The newest pictures seem to reinforce that the problem didn't lie with the contractor, but with the MEP engineer, and his lack of communication with the architect.
It's poor engineering, to stick your head in the sand and issue out drawings you know cannot be built,or maybe it's worse, when you really have no idea if it can be built.
This is a fairly small project, but these problems tend to scale up with the size of a building ,at which point ,it's next to impossible to get direction on how to proceed with a fix ,to such a poor design. The endless stream of RFIs that get shuffled from one office to another, with no one willing to admit culpability. " Have the electrical contractor stand there and hold up the wall for the life of the building." Typical... "have the contractor pay for my piss-poor design...he should've seen this at bid. I spent 6 months designing the thing, hell, he's got two weeks to put a price together, and find all my mistakes".

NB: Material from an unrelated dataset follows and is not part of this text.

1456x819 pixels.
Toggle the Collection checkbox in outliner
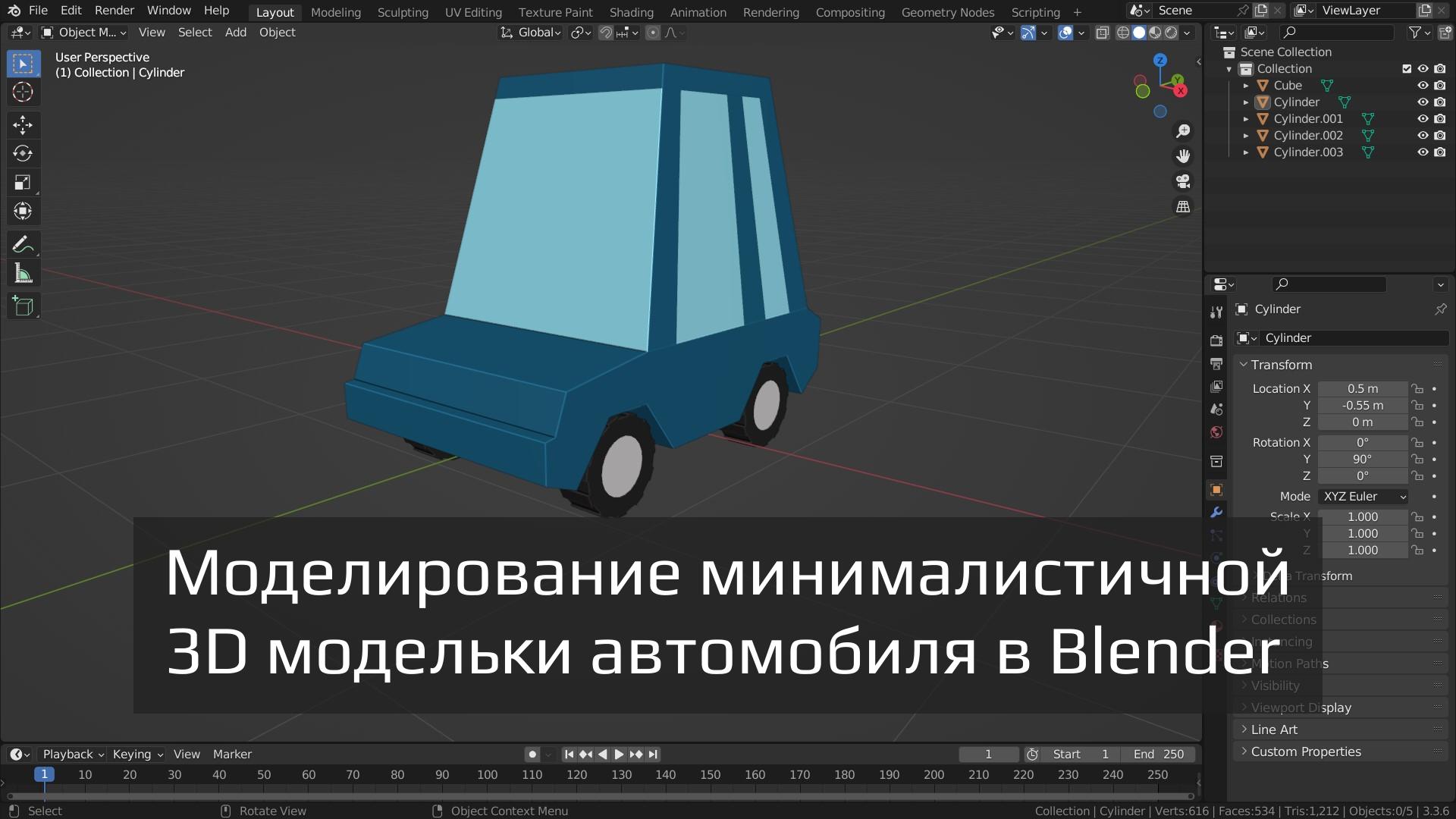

I just reviewed a set of plans, quarter billion dollar range. There must be at least 18 months and a few hundred thousand spent to get to this bid set.15 minutes into the drawings. Hey, the column enclosures are so tight, the specified fireproofing won't fit behind the drywall, let alone the piping that is shown in there too. Call the MEP engineer ..."well, the architect has my revit file"...Call the architect....."Submit RFI's on a case by case basis"....So now the contractor has to spend his resources to get the engineer and architect to communicate with each other. Whatever happened to the AIA guidelines.
Put out an incomplete design and call it coordination for the contractors.